▶ **Provided records**:
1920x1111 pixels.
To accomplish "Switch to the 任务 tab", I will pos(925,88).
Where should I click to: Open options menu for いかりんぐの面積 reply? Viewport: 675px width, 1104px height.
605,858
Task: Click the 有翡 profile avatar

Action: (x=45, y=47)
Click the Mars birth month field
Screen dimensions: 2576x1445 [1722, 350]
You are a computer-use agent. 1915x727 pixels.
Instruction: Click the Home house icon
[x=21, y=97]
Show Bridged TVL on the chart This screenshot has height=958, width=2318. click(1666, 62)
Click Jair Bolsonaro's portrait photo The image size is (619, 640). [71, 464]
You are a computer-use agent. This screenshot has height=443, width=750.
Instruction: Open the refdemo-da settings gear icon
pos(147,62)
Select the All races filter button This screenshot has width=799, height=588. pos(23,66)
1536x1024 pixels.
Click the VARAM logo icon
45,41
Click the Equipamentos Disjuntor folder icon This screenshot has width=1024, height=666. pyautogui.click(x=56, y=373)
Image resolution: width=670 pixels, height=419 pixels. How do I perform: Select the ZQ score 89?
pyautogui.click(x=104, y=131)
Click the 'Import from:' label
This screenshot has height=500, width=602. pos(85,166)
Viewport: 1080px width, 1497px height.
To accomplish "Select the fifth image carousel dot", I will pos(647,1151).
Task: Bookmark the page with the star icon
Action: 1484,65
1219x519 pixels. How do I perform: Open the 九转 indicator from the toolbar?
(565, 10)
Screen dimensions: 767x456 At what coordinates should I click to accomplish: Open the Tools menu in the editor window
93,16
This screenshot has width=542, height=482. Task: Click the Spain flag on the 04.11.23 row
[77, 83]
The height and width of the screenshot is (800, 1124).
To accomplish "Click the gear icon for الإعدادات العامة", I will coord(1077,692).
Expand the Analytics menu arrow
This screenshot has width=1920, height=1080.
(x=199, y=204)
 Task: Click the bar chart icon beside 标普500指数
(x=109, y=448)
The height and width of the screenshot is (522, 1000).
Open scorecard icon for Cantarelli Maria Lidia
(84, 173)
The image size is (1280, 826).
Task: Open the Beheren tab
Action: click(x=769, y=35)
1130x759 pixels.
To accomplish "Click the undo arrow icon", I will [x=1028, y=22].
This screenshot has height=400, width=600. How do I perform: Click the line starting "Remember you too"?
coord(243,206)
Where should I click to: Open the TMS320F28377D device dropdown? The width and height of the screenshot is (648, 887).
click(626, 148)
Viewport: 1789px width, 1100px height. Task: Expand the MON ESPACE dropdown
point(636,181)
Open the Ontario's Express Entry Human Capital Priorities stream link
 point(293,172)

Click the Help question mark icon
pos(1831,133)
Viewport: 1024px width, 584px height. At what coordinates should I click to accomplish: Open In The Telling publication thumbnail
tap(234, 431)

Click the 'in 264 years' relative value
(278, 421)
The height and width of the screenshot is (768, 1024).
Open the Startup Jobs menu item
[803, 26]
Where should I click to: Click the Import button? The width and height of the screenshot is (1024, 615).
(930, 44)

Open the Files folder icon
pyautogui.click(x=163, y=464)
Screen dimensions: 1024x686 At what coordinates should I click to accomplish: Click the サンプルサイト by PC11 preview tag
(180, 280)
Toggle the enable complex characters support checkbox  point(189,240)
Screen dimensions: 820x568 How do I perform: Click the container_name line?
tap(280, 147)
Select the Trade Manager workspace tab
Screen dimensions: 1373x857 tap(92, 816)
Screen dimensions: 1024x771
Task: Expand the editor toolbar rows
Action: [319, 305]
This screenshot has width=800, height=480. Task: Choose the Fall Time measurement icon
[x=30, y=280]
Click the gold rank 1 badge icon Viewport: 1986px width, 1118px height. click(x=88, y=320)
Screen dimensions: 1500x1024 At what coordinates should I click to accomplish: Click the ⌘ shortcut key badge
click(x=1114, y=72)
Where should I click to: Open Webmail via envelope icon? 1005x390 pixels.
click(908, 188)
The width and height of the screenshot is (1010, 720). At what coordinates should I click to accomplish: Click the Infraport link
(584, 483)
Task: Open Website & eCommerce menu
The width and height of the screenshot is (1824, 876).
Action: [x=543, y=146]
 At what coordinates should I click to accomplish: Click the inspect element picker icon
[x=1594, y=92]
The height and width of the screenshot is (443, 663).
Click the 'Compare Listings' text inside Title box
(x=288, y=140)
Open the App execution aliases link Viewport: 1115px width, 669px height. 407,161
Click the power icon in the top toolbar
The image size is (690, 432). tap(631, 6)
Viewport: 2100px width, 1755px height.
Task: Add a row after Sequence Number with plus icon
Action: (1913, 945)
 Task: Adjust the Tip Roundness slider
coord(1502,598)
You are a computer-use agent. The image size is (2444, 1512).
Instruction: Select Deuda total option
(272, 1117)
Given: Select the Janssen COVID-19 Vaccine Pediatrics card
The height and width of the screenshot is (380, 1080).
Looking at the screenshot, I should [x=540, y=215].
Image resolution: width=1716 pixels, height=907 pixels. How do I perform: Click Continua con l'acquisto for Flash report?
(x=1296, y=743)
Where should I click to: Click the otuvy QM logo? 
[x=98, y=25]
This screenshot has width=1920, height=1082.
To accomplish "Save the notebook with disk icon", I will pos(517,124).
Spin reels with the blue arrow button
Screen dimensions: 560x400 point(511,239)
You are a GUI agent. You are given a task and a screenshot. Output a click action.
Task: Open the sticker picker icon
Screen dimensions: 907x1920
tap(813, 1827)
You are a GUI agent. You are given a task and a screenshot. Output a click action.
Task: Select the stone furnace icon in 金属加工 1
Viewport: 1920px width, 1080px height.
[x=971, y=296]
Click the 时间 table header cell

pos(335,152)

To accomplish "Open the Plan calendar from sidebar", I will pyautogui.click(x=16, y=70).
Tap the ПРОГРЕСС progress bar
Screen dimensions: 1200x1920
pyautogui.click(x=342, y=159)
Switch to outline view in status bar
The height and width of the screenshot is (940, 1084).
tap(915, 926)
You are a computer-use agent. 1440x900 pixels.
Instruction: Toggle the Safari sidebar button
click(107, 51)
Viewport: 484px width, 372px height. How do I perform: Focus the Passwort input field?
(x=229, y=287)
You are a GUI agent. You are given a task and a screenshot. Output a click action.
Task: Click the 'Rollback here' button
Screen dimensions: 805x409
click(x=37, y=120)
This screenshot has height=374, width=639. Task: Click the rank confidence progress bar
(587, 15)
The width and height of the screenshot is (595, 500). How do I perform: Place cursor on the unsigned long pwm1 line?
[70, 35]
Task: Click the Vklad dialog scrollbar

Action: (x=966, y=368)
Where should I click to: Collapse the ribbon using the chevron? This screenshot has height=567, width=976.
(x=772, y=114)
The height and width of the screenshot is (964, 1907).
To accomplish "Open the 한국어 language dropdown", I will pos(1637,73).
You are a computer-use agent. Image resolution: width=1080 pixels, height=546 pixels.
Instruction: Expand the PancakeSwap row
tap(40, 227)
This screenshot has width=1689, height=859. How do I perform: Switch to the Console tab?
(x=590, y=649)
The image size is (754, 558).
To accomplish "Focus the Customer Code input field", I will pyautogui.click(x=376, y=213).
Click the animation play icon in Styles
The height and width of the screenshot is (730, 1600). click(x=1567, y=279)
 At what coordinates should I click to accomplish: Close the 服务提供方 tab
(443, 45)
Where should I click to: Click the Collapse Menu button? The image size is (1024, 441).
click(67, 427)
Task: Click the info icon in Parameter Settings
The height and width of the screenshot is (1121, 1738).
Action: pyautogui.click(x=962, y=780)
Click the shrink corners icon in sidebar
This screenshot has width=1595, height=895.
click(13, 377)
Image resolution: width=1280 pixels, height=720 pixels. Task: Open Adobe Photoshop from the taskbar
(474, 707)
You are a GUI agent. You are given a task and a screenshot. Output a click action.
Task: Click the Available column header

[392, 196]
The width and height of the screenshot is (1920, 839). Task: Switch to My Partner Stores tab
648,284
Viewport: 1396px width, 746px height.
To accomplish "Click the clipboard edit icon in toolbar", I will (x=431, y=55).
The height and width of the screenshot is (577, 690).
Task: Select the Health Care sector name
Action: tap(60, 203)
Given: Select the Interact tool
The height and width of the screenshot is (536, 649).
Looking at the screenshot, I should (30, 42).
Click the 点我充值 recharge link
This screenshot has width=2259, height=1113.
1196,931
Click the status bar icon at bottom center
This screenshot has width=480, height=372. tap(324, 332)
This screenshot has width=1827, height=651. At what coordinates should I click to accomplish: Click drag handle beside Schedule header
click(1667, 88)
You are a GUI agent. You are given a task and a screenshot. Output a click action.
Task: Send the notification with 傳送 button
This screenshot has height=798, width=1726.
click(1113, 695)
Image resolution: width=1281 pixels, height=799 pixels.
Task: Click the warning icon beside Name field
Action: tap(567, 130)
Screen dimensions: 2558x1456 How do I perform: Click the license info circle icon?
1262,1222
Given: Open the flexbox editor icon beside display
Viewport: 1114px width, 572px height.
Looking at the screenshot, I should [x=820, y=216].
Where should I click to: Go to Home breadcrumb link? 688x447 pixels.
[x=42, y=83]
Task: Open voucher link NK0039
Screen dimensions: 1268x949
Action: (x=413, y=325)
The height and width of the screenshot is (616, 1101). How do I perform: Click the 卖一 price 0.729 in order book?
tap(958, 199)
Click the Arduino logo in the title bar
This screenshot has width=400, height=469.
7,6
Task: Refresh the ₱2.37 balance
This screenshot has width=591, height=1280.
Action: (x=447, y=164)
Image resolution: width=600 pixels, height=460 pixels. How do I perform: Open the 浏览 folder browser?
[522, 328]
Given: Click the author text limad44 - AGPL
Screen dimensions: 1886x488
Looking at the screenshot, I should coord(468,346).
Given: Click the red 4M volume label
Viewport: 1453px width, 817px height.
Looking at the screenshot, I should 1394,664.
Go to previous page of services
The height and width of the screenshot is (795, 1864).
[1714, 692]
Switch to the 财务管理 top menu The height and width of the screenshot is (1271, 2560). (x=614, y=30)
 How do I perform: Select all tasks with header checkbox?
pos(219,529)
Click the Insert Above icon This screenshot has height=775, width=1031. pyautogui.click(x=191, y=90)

▶ **Description of the task**: Convert the section of the data above that opens with the line containing "Task: Open Website & eCommerce menu" and closes with the line containing "Action: (1913, 945)", both lines included, into a Markdown table with the columns No. and Text. Give each line its own numbered row and leave out any blank lines.

▶ **Response below**:
| No. | Text |
|---|---|
| 1 | Task: Open Website & eCommerce menu |
| 2 | The width and height of the screenshot is (1824, 876). |
| 3 | Action: [x=543, y=146] |
| 4 |  At what coordinates should I click to accomplish: Click the inspect element picker icon |
| 5 | [x=1594, y=92] |
| 6 | The height and width of the screenshot is (443, 663). |
| 7 | Click the 'Compare Listings' text inside Title box |
| 8 | (x=288, y=140) |
| 9 | Open the App execution aliases link Viewport: 1115px width, 669px height. 407,161 |
| 10 | Click the power icon in the top toolbar |
| 11 | The image size is (690, 432). tap(631, 6) |
| 12 | Viewport: 2100px width, 1755px height. |
| 13 | Task: Add a row after Sequence Number with plus icon |
| 14 | Action: (1913, 945) |